__WHAT THIS TASK INVOLVES__. From the records below, extract only the lines running from the line with "Michelin (1762, 1061)" to the line with "[Posizione] (1887, 202)", both lines included, reproducing them exactly.

- Opening Delimiter -

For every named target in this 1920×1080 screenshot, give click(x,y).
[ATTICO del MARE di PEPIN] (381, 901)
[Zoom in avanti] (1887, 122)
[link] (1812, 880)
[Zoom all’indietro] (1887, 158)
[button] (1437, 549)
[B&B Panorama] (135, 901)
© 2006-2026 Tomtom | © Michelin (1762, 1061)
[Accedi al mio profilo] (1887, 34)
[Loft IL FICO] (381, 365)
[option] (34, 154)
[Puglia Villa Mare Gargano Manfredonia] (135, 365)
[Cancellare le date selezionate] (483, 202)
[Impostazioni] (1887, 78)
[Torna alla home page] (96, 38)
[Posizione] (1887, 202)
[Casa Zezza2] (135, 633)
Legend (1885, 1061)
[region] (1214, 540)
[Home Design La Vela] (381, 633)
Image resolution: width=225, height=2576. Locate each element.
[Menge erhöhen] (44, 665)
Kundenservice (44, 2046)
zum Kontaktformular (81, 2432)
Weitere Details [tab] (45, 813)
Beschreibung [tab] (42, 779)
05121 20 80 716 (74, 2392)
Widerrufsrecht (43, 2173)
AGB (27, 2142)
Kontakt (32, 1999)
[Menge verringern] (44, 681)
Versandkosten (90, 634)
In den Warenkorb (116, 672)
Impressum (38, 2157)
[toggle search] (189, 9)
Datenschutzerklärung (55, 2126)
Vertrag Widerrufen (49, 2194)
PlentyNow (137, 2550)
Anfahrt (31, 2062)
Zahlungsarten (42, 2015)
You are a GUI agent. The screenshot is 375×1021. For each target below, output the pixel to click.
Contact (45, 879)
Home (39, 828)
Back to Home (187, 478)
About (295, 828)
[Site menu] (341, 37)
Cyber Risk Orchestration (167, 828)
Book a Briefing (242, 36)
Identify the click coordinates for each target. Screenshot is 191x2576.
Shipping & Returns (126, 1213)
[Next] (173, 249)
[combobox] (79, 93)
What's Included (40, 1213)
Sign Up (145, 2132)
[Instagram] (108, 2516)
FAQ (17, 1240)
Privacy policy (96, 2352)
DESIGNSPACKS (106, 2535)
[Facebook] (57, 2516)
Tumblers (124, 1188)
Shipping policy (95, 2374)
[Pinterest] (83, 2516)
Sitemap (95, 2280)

- Closing Delimiter -

__WRITTEN ANSWER__.
© 2006-2026 Tomtom | © Michelin (1762, 1061)
[Accedi al mio profilo] (1887, 34)
[Loft IL FICO] (381, 365)
[option] (34, 154)
[Puglia Villa Mare Gargano Manfredonia] (135, 365)
[Cancellare le date selezionate] (483, 202)
[Impostazioni] (1887, 78)
[Torna alla home page] (96, 38)
[Posizione] (1887, 202)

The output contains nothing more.